What are the challenges you’ve faced while establishing Nabta Health?
Walking into investor meetings and hearing “But is this really a big enough market?”, being told for the umpteenth time that women’s health is a “niche market”, and living the reality of just 2% of funding globally going to female-founded companies, these were the biggest challenges.
That said, ultimately, our greatest challenges become our greatest opportunities. Every “no” just proved our point about systemic bias, so it became fuel rather than discouragement.
Society at large is usually uninformed about what health concerns for women could look like. Do you have any knowledge to share about common health issues that affect women and how we can identify them?
Yes. PCOS affects 1 in 10 women, but takes an average of 3 years and 3 doctor visits to diagnose. Endometriosis affects 1 in 9-10 women (as many as Type 2 Diabetes) with a 7-12 year average diagnosis time. Perimenopause can start in your 30s, but most women don’t even know that’s possible. But with woman-centric care, all of these things can be identified quickly and easily.
Here’s what I wish every woman knew: if something feels off with your body, it probably is. Normal periods shouldn’t be debilitating. Fatigue that doesn’t improve with rest isn’t just “being busy.” You are the expert in your own body, and if something isn’t working correctly, you should feel empowered with knowledge, tools, and access to get to the bottom of it.
Speaking on the gap in gender healthcare, what areas of women’s healthcare are misunderstood? And how can Nabta Health close this gap?

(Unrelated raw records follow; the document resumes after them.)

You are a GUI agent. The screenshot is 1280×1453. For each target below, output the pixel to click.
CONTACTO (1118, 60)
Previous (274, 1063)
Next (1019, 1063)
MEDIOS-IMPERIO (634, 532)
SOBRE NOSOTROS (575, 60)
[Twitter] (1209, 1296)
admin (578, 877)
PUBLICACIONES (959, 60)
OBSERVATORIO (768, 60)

One of the biggest, longstanding misassumptions in traditional healthcare is that women’s health equals obstetrics and gynaecology. We treat women like walking wombs instead of complex humans. This means that women aren’t encouraged to look at their heart, brain, and gut health, and symptoms of underlying conditions outside the reproductive system are often overlooked.
Mental health in the context of women’s health is also hugely misunderstood. So is pain tolerance; women’s pain is consistently underestimated and undertreated.

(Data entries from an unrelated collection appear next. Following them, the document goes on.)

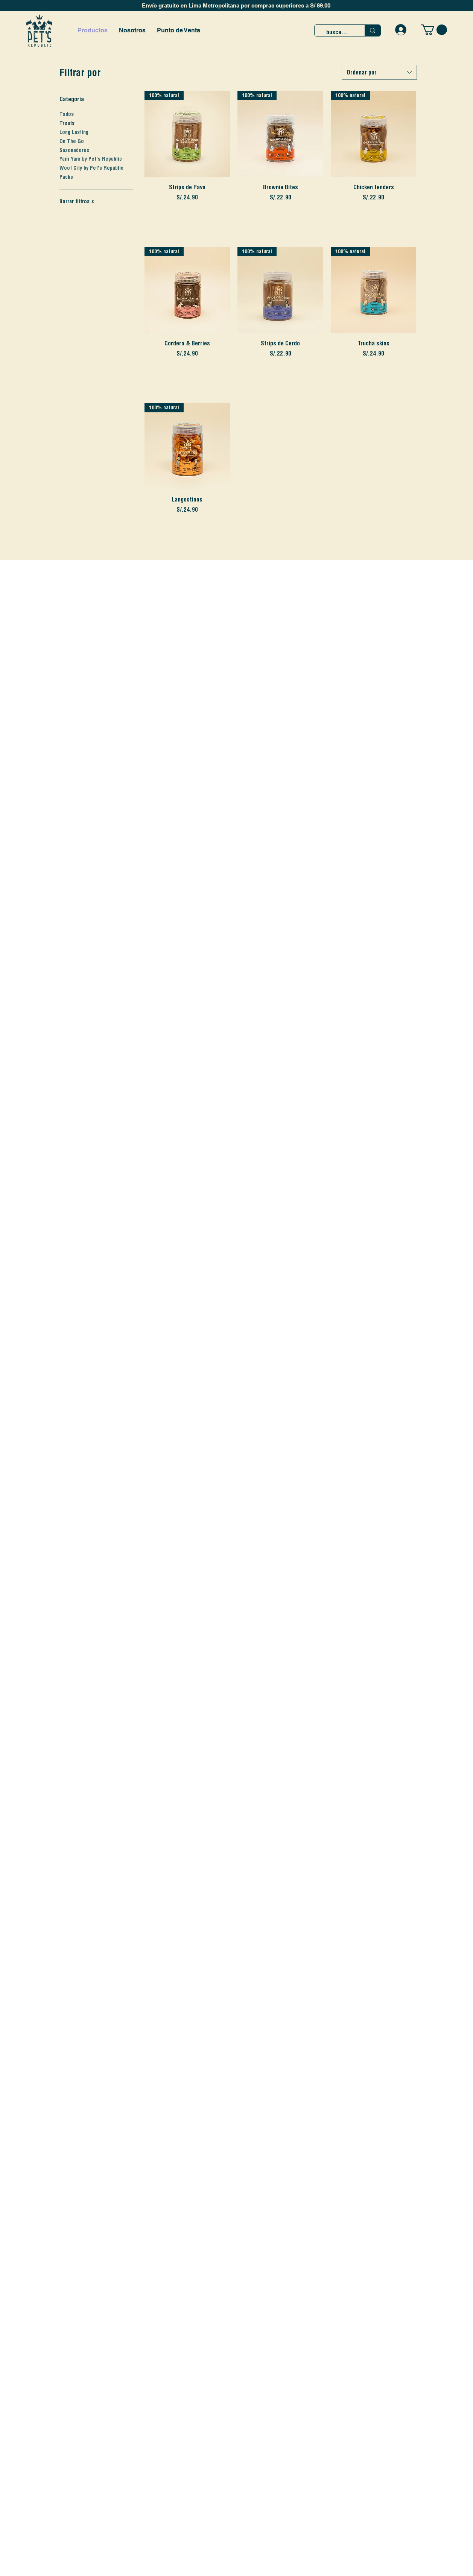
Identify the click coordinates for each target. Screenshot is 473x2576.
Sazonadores (74, 149)
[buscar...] (337, 32)
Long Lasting (73, 131)
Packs (66, 176)
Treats (67, 122)
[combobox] (379, 72)
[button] (434, 29)
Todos (66, 113)
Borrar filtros (76, 201)
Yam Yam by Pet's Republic (90, 158)
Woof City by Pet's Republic (91, 167)
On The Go (71, 140)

Nabta closes these gaps by treating women as whole human beings with interconnected health needs, and our care teams are structured to care for the physical, mental, nutritional, and emotional health needs of every woman. Our teams understand that reproductive health affects mental health, which impacts energy, which influences career performance. We also normalise conversations around these things.

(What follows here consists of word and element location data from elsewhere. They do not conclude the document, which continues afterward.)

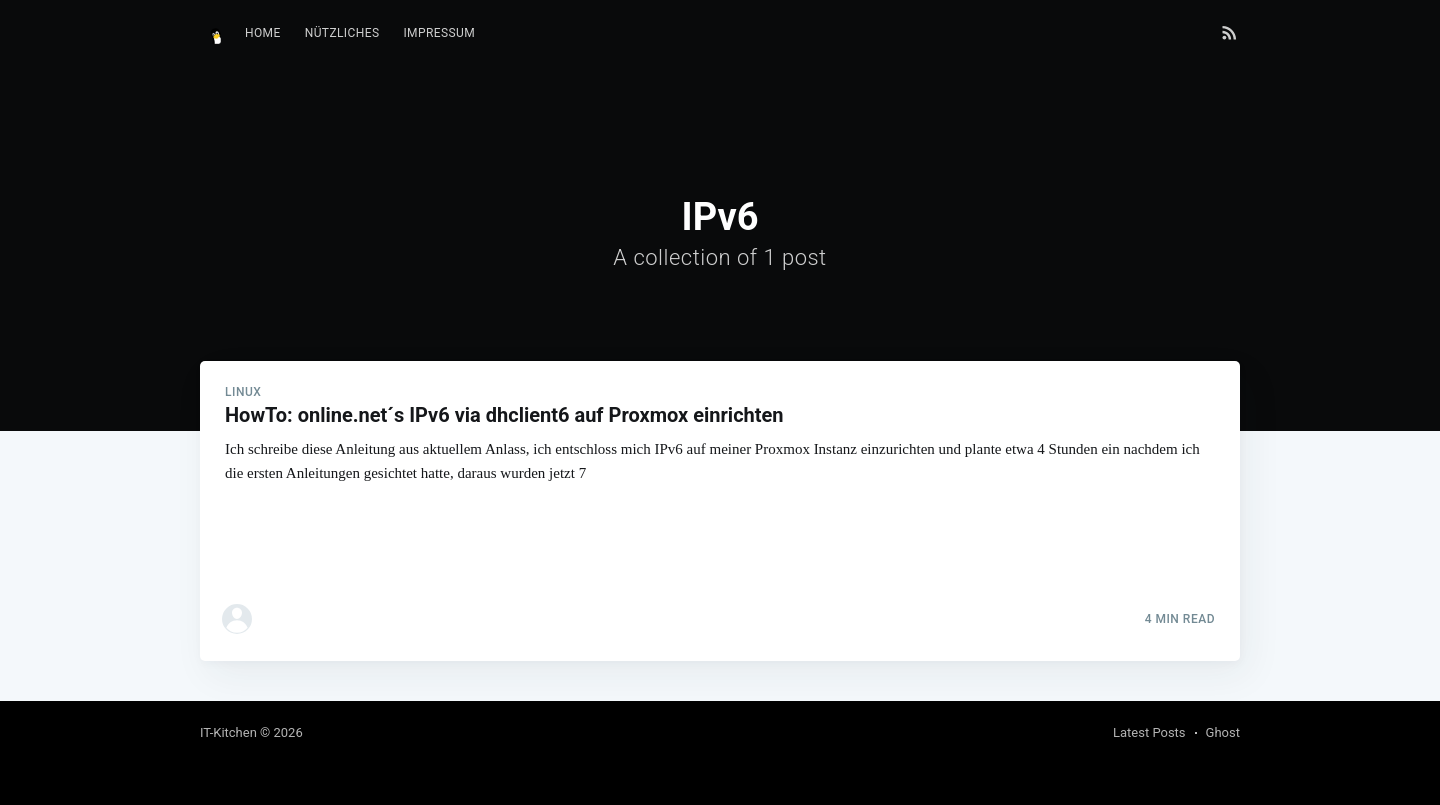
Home (263, 33)
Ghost (1223, 732)
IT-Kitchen (228, 732)
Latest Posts (1149, 732)
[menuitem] (263, 33)
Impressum (439, 33)
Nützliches (342, 33)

When women’s health is discussed openly, it stops being taboo and starts being just healthcare.
Nabta Health is the start of something promising within women’s healthcare. In your opinion, what does the future of femtech look like?
The future of femtech is a suite of interconnected and personalised healthcare options that are tailored to the genetic profile, lifestyle, and cultural background of every woman. With more women developing the tools that are meant for them—from speculums to contraceptives to mammography—health outcomes will improve, the size of the women’s health market will increase, and women’s health will finally get the investment it deserves.
But here’s what excites me most: the normalisation. When your fitness tracker includes menstrual cycle insights, periods aren’t taboo; they’re just data. When every company dispenses sanitary pads in toilet cubicles, and every office has a dedicated breastfeeding space, women stop having to turn somersaults to accommodate their health needs in environments that were never designed for them, and can just be.
The future of femtech isn’t better apps; it’s a world where women’s health is prioritised and women’s health needs are met so that they can engage fully with life and become the people they were always meant to be.